Experimental data and kinetic modeling of the catalytic and electrochemically promoted CH4 oxidation over Pd catalyst-electrodes

•The kinetic of the electrochemically promoted methane oxidation over Pd based catalyst-electrodes is studied.•A model based on Langmuir–Hinshelwood mechanism predicts the kinetic.•The model predicts the data under both open circuit state and polarization conditions.•CH4 adsorption equilibrium constant increases with increasing applied anodic potential.

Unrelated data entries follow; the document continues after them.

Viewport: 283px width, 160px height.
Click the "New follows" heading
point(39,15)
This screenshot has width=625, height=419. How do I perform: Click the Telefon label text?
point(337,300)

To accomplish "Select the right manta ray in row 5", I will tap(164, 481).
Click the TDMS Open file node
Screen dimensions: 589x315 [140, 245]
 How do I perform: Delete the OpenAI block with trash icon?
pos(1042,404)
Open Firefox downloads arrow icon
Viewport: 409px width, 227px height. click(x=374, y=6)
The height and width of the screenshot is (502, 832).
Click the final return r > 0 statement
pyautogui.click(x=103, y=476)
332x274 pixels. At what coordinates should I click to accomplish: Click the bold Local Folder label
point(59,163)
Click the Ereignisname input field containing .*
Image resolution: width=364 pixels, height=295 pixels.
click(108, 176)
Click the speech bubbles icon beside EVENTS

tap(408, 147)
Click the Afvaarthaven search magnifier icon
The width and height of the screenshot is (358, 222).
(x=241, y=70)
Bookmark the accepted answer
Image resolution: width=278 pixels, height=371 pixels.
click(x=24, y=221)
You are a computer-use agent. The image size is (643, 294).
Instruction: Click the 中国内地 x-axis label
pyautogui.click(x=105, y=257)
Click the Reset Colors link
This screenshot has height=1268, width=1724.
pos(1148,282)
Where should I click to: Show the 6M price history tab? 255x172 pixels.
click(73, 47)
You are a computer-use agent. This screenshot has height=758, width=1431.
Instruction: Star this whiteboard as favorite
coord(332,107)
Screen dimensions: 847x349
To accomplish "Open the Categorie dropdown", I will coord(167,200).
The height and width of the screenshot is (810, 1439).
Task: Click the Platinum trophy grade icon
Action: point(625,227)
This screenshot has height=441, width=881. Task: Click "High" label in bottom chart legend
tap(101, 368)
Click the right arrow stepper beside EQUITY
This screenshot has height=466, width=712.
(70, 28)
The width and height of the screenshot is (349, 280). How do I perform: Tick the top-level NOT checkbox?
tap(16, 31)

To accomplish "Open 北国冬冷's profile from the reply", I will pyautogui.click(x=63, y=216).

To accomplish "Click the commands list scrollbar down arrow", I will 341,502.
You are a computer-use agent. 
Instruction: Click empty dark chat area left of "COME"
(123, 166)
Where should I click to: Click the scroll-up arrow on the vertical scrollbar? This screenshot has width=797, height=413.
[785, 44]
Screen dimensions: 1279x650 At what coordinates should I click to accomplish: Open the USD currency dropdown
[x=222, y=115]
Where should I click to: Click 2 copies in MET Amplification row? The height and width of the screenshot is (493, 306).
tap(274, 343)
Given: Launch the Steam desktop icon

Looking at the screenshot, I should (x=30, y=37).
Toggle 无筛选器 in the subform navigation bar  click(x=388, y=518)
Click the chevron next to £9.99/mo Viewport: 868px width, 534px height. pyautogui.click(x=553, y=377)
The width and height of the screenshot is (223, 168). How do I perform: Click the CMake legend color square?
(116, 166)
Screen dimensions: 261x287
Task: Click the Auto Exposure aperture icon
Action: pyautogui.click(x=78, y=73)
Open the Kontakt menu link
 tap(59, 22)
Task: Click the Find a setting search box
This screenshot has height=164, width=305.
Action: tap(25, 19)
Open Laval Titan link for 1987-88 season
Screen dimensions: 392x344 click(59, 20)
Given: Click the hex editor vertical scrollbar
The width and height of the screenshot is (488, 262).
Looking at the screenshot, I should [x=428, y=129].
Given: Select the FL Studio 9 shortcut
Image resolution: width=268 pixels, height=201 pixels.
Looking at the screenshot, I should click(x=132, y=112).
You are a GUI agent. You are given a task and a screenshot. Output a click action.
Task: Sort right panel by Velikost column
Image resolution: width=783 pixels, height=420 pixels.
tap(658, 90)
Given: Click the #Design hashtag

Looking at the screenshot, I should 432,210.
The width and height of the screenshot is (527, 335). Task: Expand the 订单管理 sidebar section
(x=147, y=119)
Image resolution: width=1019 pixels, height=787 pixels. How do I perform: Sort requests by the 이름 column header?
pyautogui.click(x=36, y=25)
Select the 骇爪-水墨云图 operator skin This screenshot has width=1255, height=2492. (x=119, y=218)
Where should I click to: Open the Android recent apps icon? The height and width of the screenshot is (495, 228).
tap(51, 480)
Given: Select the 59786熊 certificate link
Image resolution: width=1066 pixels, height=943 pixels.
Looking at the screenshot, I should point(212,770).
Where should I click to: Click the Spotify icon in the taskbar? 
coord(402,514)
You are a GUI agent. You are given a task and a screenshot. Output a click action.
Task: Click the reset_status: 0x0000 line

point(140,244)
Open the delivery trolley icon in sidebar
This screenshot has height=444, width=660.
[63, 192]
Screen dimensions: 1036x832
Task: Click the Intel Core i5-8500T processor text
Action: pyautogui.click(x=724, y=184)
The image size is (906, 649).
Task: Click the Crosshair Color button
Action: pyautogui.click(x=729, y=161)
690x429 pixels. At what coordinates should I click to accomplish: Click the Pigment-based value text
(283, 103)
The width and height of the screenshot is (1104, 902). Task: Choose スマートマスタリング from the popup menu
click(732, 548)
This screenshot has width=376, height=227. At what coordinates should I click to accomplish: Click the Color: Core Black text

This aim of this work is to model the kinetics of the electrochemically promoted methane oxidation over impregnated Pd catalyst-electrodes in the temperature range between 300 and 400 °C. Six different kinetic models based on the Eley–Rideal, Langmuir–Hinshelwood and Mars van Krevelen mechanisms were fitted to the experimental data. It was found that Langmuir–Hinshelwood mechanism, considering dissociative chemisorption of O2 and only one oxygen surface species consumed in the rate determining step, successfully predicted the kinetics of the methane consumption rate under both open circuit state and electrochemical promotion conditions. In addition, the influence of the polarizations on the components adsorptions was analyzed. An increase in the adsorption constant and the partial charge transfer parameter of the methane was obtained with increasing values of the applied anodic potential.